Afin de lutter contre la corruption, la France a su se doter d’un appareil préventif et répressif efficace, avec la création du Parquet national financier (le «​ PNF ») en décembre 20131, et la loi du 9 décembre 2016 relative à la transparence, à la lutte contre la corruption et à la modernisation de la vie économique (la < loi Sapin II »), qui a notamment institué l’Agence Française Anticorruption (l’« AFA »). Les rapports d’activité du PNF et de l’AFA pour l’année 2023 révèlent ainsi un bilan encourageant en la matière, notamment s’agissant de la mise en place par les entreprises de dispositifs de prévention et détection des actes de corruption et de la répression des infractions.
​​
Au niveau européen, la situation est plus contrastée. Le dispositif européen apparaît lacunaire et limité, surtout si l’on se réfère à la sophistication du droit de la concurrence européen. Un projet de directive vise toutefois à combler ces lacunes.

» **Données sources**:
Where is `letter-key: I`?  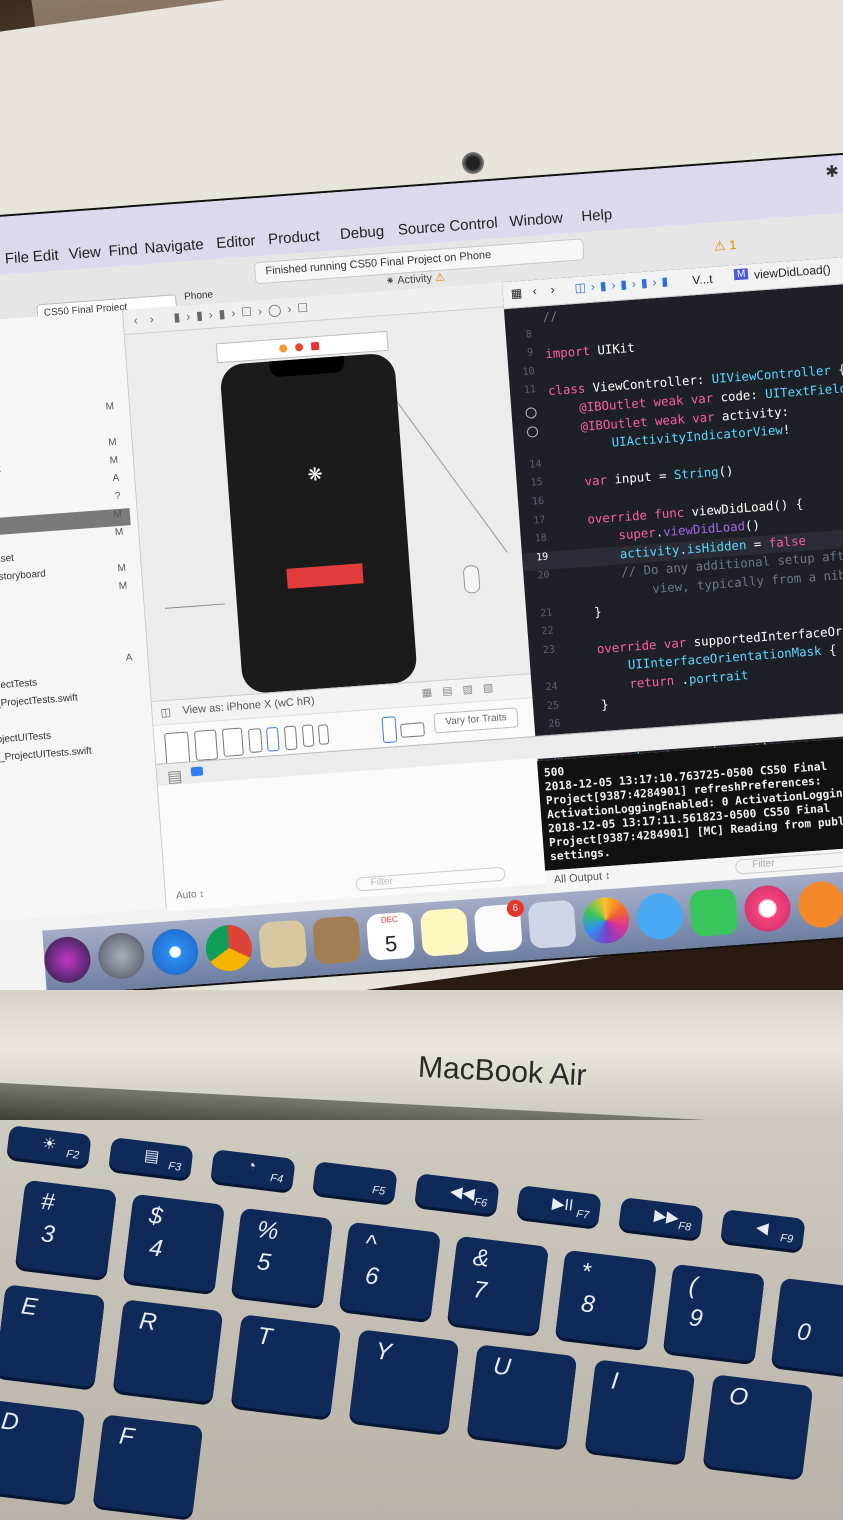
letter-key: I is located at coordinates (640, 1411).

» **Tâche 1**:
Traduisez en anglais la phrase suivante du texte sur la lutte contre la corruption : « Un projet de directive vise toutefois à combler ces lacunes. »
» **Tâche 2**:
Reproduisez à l'identique le passage du texte sur la lutte contre la corruption compris entre « Afin de lutter » et « répression des infractions. », ces deux extrémités incluses.

» **Réponse 1**:
A draft directive, however, aims to fill these gaps.

» **Réponse 2**:
Afin de lutter contre la corruption, la France a su se doter d’un appareil préventif et répressif efficace, avec la création du Parquet national financier (le «​ PNF ») en décembre 20131, et la loi du 9 décembre 2016 relative à la transparence, à la lutte contre la corruption et à la modernisation de la vie économique (la < loi Sapin II »), qui a notamment institué l’Agence Française Anticorruption (l’« AFA »). Les rapports d’activité du PNF et de l’AFA pour l’année 2023 révèlent ainsi un bilan encourageant en la matière, notamment s’agissant de la mise en place par les entreprises de dispositifs de prévention et détection des actes de corruption et de la répression des infractions.